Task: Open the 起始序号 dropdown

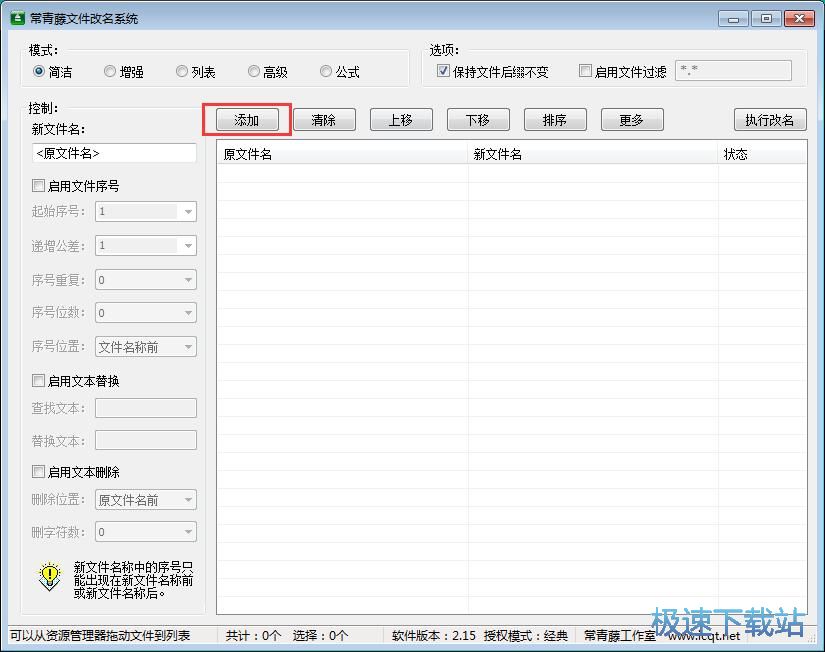Action: [x=186, y=211]
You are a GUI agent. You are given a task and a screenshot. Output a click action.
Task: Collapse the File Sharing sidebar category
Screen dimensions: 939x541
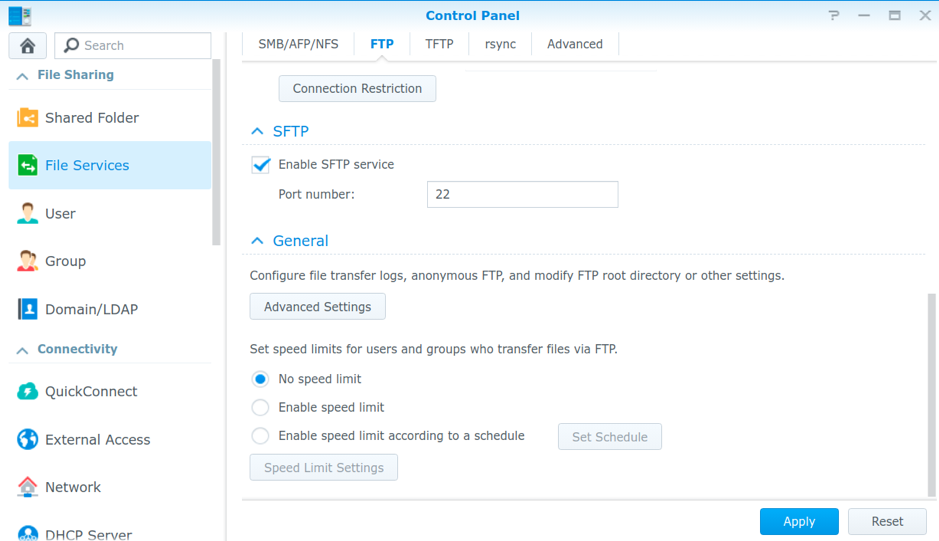(22, 76)
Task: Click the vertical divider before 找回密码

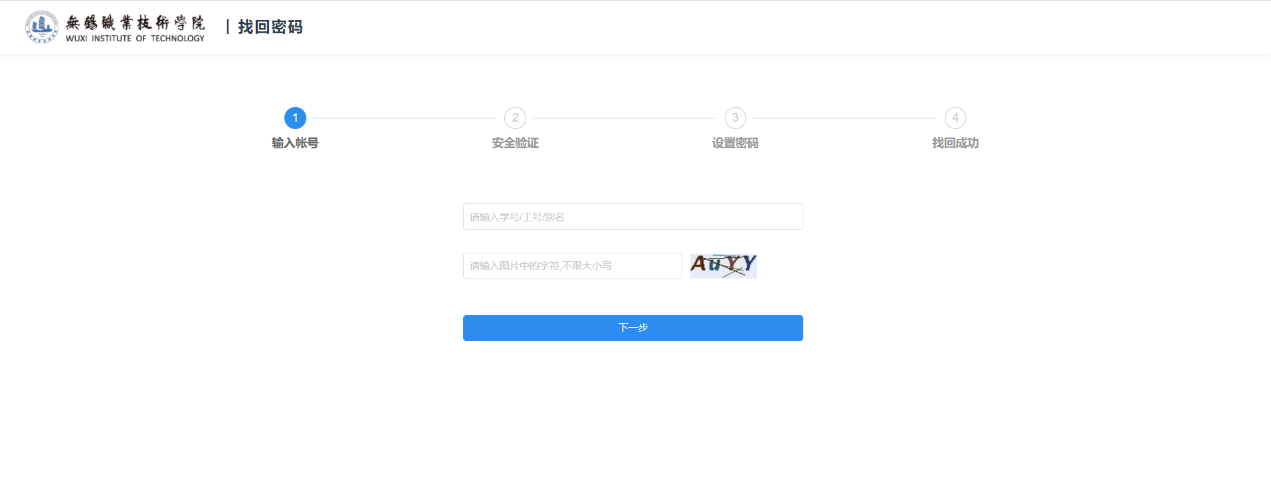Action: pyautogui.click(x=228, y=27)
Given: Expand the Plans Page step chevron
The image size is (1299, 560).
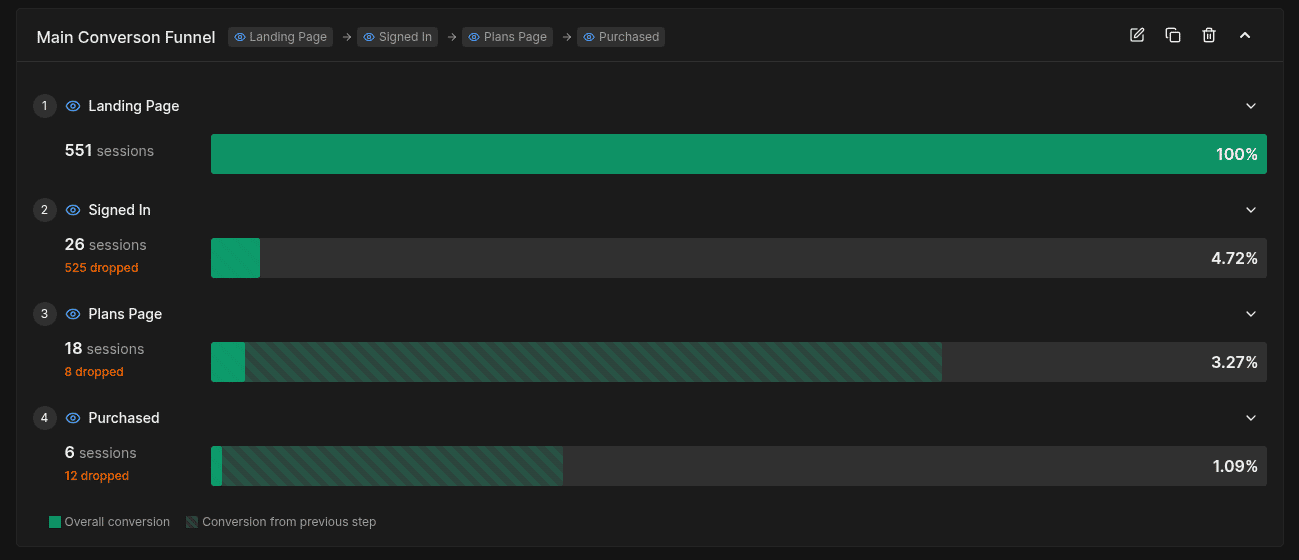Looking at the screenshot, I should point(1250,314).
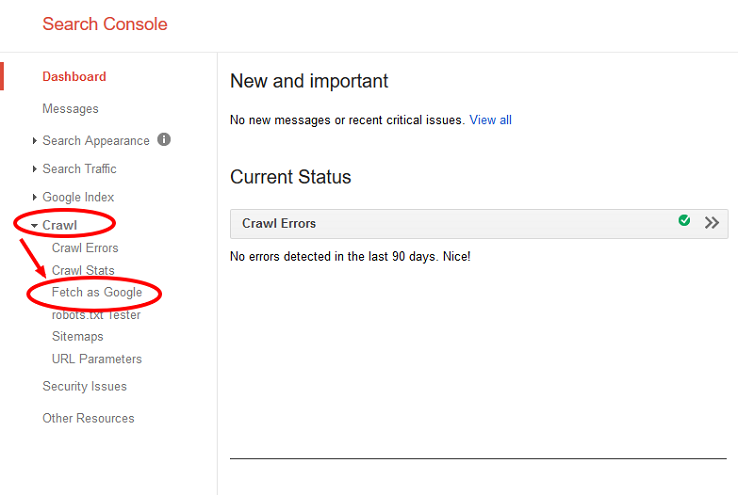Open Sitemaps in sidebar
Viewport: 738px width, 495px height.
coord(78,336)
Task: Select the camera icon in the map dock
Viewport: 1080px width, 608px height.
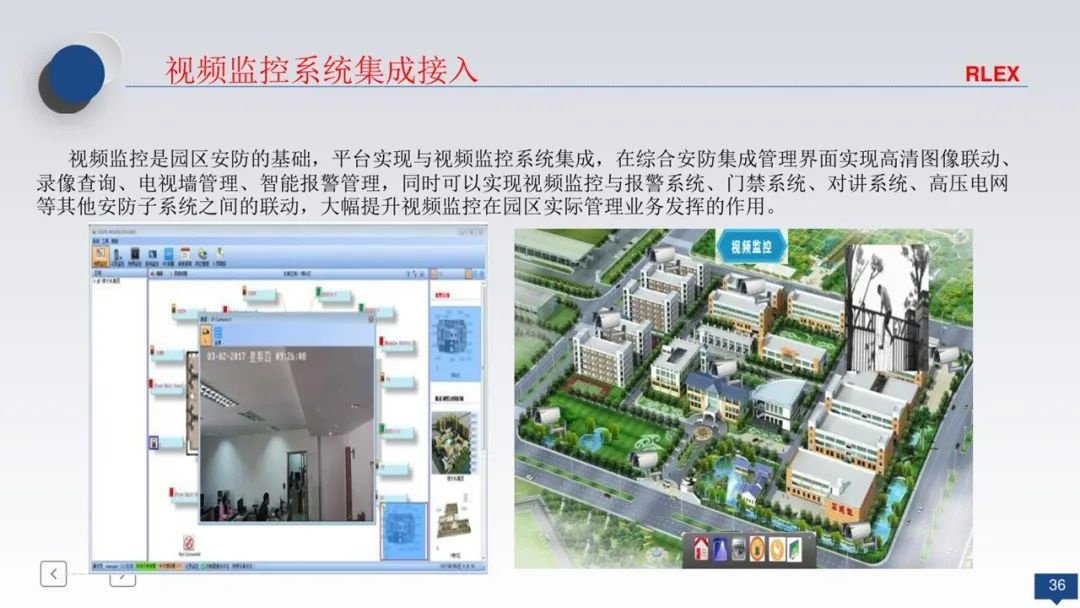Action: (738, 548)
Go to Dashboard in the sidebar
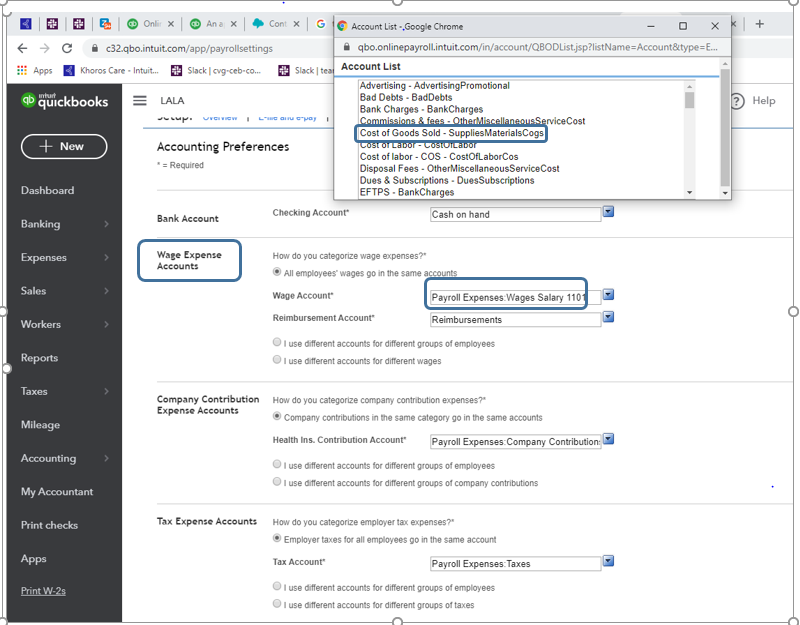Screen dimensions: 800x625 click(47, 190)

══════════════════════════════

■ **Task directions**:
Only the pictures stay behind; everything else in the data above is to be retyped exactly.

■ **Result**:
Task: Open the 起始序号 dropdown

Action: [x=186, y=211]
You are a GUI agent. You are given a task and a screenshot. Output a click action.
Task: Collapse the File Sharing sidebar category
Screen dimensions: 939x541
(22, 76)
Task: Click the vertical divider before 找回密码

Action: pyautogui.click(x=228, y=27)
Given: Expand the Plans Page step chevron
The image size is (1299, 560).
Looking at the screenshot, I should point(1250,314).
Open Sitemaps in sidebar
Viewport: 738px width, 495px height.
coord(78,336)
Task: Select the camera icon in the map dock
Viewport: 1080px width, 608px height.
Action: (738, 548)
Go to Dashboard in the sidebar
Screen dimensions: 800x625 click(47, 190)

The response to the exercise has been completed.